Our story began at our 20 week anatomy ultrasound, where our daughter, who we had already named Clementine Hazel if she was a girl, was observed to have ventriculomegaly and possible agenesis of the corpus callosum. Terrifying medical speak for two first-time parents who just wanted to know if they were having a boy or girl. An MRI and several hastily scheduled appointments with specialists followed. What concluded was a phone call in the car confirming a Down syndrome diagnosis 20 minutes after we had met with a geneticist who told us she was highly optimistic this would not be the case.
The difference between our diagnosis story and so many others is that we live in Lakewood, Ohio – the chosen site of Cleveland’s GiGi’s Playhouse. Coincidentally, they were having their Grand Opening six days after we received that phone call.
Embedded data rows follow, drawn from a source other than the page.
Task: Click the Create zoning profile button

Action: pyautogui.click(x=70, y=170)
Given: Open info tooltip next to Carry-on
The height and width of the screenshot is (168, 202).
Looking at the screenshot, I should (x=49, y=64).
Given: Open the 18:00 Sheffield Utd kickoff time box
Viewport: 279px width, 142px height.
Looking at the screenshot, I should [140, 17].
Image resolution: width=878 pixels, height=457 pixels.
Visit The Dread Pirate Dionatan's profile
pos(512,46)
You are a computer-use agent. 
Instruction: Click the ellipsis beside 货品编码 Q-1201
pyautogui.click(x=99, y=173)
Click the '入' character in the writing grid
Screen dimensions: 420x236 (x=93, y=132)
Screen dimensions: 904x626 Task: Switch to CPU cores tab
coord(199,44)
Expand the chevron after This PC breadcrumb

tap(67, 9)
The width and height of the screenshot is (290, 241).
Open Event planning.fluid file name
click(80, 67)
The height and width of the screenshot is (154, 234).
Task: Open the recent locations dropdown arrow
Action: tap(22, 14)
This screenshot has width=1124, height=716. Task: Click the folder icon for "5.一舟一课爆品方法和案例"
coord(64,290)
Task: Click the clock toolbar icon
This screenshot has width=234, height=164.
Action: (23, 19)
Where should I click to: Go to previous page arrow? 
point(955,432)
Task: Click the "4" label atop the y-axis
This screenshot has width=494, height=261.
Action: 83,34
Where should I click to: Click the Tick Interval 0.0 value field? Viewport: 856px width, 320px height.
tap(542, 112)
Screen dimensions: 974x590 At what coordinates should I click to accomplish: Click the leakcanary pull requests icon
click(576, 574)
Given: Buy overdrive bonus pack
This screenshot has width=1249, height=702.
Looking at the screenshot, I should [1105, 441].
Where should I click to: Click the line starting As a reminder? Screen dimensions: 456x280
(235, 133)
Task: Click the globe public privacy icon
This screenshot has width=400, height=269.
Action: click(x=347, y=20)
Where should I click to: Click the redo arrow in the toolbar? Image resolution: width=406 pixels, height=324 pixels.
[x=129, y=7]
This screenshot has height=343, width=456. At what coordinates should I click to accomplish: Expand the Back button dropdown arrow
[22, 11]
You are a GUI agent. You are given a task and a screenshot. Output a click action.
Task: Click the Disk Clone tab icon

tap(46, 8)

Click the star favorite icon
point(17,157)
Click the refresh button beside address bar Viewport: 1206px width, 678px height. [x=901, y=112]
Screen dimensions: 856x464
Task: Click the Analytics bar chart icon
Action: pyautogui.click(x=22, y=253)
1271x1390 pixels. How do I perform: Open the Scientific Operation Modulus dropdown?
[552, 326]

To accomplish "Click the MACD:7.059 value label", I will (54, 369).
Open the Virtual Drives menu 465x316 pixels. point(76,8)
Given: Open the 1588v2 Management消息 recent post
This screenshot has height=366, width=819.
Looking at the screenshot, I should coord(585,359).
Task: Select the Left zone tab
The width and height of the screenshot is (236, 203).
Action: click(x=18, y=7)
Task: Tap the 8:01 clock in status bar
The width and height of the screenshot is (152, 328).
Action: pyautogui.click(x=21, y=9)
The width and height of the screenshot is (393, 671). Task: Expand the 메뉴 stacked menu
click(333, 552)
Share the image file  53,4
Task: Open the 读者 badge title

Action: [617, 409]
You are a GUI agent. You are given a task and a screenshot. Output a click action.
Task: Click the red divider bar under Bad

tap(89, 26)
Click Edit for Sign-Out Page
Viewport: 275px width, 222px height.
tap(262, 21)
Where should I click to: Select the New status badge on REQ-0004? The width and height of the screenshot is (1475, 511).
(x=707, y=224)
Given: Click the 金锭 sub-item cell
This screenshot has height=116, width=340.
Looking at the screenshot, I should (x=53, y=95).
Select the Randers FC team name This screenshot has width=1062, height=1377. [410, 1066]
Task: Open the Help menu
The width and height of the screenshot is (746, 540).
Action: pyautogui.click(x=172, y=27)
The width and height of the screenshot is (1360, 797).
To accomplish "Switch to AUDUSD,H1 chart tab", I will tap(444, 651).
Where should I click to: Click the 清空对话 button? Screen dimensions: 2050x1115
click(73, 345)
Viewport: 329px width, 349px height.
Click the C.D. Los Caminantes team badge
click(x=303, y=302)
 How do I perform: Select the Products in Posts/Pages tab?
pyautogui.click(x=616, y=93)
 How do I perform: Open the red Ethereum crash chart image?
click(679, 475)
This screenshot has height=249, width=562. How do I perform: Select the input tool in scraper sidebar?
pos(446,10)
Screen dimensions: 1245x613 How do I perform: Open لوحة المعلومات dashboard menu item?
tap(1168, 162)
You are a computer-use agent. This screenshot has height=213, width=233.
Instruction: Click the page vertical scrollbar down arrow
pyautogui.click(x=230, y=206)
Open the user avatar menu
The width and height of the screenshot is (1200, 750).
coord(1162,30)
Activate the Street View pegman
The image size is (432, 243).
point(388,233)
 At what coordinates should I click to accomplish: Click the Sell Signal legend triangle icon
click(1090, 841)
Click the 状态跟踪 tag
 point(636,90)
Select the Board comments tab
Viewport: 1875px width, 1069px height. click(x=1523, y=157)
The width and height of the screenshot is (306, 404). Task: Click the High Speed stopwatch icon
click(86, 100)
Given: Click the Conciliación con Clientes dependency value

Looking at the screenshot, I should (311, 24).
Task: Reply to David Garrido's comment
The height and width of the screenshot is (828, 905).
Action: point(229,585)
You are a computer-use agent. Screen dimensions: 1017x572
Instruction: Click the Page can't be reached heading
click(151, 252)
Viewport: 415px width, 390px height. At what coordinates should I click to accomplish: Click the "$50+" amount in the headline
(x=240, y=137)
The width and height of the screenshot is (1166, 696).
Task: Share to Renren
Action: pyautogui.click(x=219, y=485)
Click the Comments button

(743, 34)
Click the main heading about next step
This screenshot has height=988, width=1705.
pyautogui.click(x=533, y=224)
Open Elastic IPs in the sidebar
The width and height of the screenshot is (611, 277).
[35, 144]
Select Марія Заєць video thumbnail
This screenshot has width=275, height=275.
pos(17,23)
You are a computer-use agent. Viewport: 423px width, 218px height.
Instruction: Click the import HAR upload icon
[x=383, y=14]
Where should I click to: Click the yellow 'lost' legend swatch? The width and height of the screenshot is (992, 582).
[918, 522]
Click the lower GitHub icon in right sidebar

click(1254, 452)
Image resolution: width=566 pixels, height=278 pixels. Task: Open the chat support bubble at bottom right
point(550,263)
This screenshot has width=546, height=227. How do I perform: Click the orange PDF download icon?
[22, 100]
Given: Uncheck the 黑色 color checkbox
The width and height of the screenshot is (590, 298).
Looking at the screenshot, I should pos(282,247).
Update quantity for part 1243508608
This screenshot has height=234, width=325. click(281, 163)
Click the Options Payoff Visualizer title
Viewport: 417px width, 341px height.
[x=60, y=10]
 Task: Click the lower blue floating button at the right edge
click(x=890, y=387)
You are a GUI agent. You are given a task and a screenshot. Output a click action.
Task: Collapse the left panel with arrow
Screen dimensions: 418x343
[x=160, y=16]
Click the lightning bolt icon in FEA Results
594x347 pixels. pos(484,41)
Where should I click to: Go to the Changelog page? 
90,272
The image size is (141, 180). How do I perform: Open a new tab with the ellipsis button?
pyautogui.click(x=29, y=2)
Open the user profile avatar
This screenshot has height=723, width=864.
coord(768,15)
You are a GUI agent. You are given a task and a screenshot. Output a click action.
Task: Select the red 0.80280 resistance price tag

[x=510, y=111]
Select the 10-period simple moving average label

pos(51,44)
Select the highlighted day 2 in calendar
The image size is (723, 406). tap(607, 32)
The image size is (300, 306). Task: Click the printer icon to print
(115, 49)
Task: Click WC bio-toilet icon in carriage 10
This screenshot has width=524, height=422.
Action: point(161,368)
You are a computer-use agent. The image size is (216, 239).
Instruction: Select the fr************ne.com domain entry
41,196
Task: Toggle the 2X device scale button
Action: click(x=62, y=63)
We’ve been a part of the GiGi’s family ever since.
When we are at GiGi’s, Clementine isn’t “our baby with Down syndrome”, she’s just our baby. Her birth was announced in the e-newsletter and every time we visit GiGi’s she is greeted by name by people who are excited to see and hold her. One of the fears people have about their child with Down syndrome is that he/she will have a hard time making friends. As part of the GiGi’s family, we don’t have to worry about that. Clementine will grow up among a close-knit group of her peers, and we as her parents will have the unique opportunity of socializing with other parents who are experiencing the same everyday highs and lows that we are.
During our delivery, I asked my husband, “Does it look like she has Down syndrome?” He replied, “Yes, but it doesn’t matter.” And with the support and love we’ve received from GiGi’s Playhouse, it hasn’t. Clementine and her friends are so much more than an extra chromosome.